Bajé el brazo como si no tuviera vida, haciendo que rebotase levemente sobre el colchón.

También pensaba en el chico del pelo multicolor, ¿qué había querido decir con ese "tú"? Sus ojos se habían abierto, como si no creyese lo que sea que estuviese pasando, y después... Hui.

Hui porque no quería respuestas. 

Porque no necesitaba problemas.

Suspiré rascándome los ojos y miré el reloj en la mesita de noche a mi derecha: tan solo las ocho de la mañana.

Me incorporé apoyando mi espalda contra el cabecero de la cama y masajeé mi pelo desde la raíz. Escuché el tic tac del reloj y me levanté tirando todas las sábanas a un lado. Me senté en el escritorio y abrí los libros de texto. Pasé una página y otra, cogí un lápiz y lo volví a soltar con más fuerza de la necesaria.

Moví mi pierna de arriba abajo y empujé la silla del escritorio hasta acabar en medio de la habitación. Llevé la uña de mi pulgar hasta mis labios y la mordisqueé con la mirada perdida en la pared de enfrente.
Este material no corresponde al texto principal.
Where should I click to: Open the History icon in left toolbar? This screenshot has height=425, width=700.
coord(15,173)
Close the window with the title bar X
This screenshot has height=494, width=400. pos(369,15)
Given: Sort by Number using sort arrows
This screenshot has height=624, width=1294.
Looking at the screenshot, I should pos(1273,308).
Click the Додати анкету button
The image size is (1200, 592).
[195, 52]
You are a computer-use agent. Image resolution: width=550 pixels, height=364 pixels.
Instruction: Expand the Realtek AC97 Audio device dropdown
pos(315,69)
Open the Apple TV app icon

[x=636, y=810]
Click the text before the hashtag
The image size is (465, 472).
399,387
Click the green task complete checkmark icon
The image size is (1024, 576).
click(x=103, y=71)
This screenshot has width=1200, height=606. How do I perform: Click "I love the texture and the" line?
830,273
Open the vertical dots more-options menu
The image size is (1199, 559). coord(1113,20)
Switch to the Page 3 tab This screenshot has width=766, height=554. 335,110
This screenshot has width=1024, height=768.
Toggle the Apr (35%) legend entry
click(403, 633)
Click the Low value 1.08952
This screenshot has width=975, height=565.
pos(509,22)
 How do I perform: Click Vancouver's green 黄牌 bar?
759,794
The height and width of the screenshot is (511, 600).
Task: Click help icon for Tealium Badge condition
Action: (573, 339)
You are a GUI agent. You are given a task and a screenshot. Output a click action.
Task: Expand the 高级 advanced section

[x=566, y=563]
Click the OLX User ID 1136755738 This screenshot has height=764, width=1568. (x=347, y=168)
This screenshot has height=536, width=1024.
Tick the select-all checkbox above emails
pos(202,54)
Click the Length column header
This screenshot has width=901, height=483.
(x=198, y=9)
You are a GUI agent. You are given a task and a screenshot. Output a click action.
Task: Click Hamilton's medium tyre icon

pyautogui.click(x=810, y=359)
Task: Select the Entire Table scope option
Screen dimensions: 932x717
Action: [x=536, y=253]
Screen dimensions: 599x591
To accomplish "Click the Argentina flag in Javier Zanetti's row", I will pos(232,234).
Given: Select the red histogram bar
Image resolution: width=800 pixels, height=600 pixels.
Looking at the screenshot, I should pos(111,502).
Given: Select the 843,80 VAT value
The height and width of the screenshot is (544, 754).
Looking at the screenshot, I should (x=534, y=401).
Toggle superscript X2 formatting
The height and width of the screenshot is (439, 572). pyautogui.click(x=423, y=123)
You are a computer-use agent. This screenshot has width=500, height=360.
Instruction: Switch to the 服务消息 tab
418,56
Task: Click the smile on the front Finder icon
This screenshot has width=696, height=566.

Mis ojos comenzaron a aguarse y suspiré. No quería llorar, no quería volver a hacerlo. Me rasqué la frente y finalmente sucumbí a mirar al techo, más concretamente a la foto pegada en este. 

Una primera lágrima cayó desde mis ojos y pronto no había nada que parase a las demás. En un movimiento casi involuntario, me subí a la cama e intenté quitar la foto. Puse mis pies en puntas y di pequeños saltos, pero solo conseguí arañarla.

Suspiré agarrando mi pelo con ambas manos y bajé lentamente, hasta quedar sentada en la cama. 

—No pienses, no pienses —me dije—. Para, para.

Me hice un ovillo y me balanceé de un lado a otro, respirando de forma agitada y pesada. 

—No quiero recordar —gemí.

Pero eso... Eso era inevitable.

8 años antes.

—Vamos cariño, pega la última foto —me dijo él con dulzura a la vez que acariciaba mi mejilla llena de migajas de azúcar.